The Librarian Who Never Left the Library
Recently the renowned computer scientist - Yann LeCun explained, “large language models are trained on approximately 30 trillion words. The volume of words representing nearly all publicly available internet text. For a human to read that volume would take over 500,000 years of continuous reading.”
LeCun’s point is meant to impress. And it should.
Now imagine this shows up on a résumé. A candidate who has absorbed the entirety of human documented knowledge. Every book, every paper, every forum post, every manual ever written.
Would you hire them on the spot? Or would you want to know what they can’t do?
Here’s the thing: you’ve already hired them. And they brought friends.
Character One: The Librarian Who Never Left the Library
She has read every book in existence. She can retrieve any fact, cross-reference any concept, and summarise any topic on demand. Her knowledge spans Ottoman trade routes to chemical bonding to customer segmentation frameworks.
She has never stepped outside the building.
What she offers: Coverage. The probability that somewhere in her vast collection, information exists that relates to whatever you’re asking about. Faster retrieval than any human researcher. Synthesis across sources that no individual could replicate.
What she lacks: Any sense of which book matters for your situation. She treats peer-reviewed studies and Reddit comments with equal seriousness — both are just text on shelves. She can tell you what has been written about organisational politics.
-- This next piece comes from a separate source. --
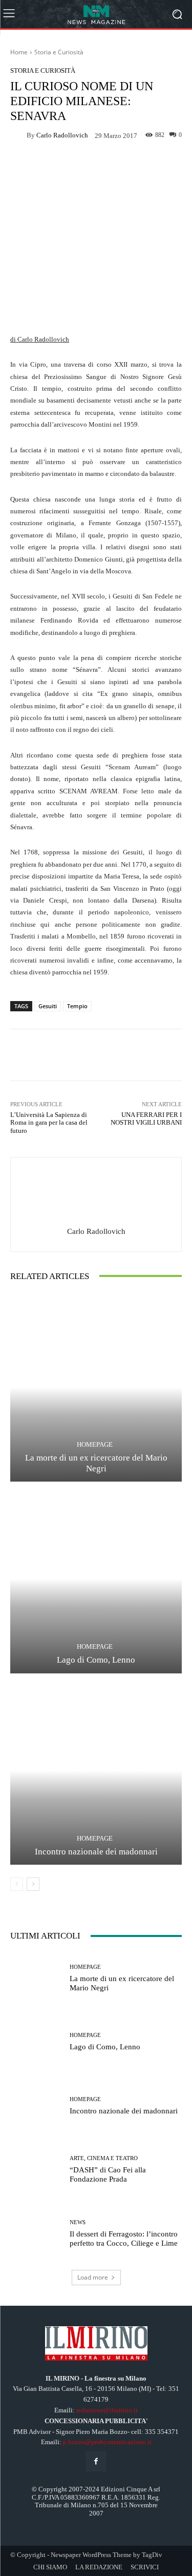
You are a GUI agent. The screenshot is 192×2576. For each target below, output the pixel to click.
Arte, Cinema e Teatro (104, 2158)
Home (19, 52)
She knows nothing about yours. She spends time to reason and analyse for even a common sense.
How to work with her: Bring specific questions. Verify what she gives you. Never assume she knows what’s relevant. She only knows what’s written.
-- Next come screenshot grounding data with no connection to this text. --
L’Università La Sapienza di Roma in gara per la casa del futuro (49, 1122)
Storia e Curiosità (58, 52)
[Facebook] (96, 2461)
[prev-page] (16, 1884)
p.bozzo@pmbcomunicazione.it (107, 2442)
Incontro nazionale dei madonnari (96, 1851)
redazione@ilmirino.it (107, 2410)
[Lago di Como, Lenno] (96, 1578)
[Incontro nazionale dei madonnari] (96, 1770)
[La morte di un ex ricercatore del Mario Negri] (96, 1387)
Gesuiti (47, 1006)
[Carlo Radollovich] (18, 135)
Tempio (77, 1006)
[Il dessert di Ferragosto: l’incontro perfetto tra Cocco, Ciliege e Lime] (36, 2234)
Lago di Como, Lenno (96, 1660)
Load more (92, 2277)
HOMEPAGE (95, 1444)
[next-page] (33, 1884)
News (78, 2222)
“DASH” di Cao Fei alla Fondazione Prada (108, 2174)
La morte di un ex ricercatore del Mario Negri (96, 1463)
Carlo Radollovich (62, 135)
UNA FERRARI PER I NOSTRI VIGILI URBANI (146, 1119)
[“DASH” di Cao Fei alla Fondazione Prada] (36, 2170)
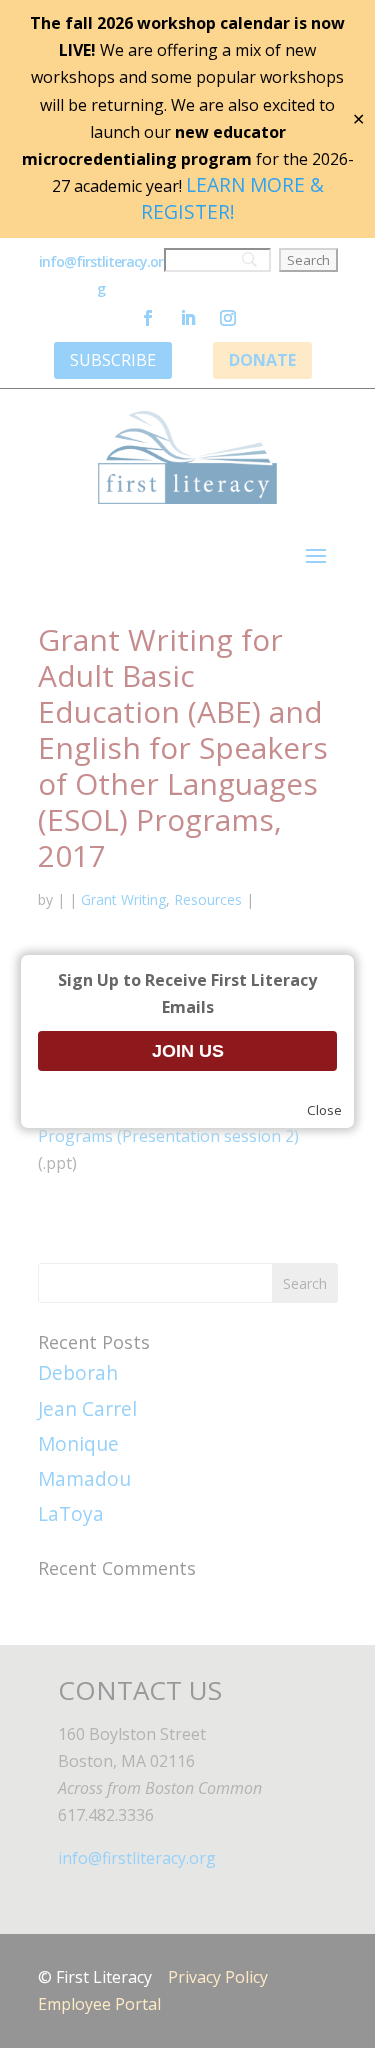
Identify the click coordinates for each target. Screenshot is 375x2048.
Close (324, 1110)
Character Two: The Intern Who Is Eager To Show Off Syntax But Never Shipped
He aced every programming course. He can write code in twelve languages, recite design patterns from memory, and explain the theory behind any architecture you name.
He has never deployed a system that real users depend on.
What he offers: Speed on well-defined tasks. Familiarity with virtually every documented approach. The ability to produce working components faster than you could write them yourself.
What he lacks: The scar tissue that comes from debugging at 2am when production is down. The instinct for where systems actually break. The judgment that only comes from facing consequences. He learned from descriptions of what works and he has never felt what happens when it doesn’t. He tends to over-engineer simple problems to demonstrate what he knows.
How to work with him: Use him for drafts, scaffolding, and acceleration. Review everything before it touches production. Never let him make architectural decisions alone.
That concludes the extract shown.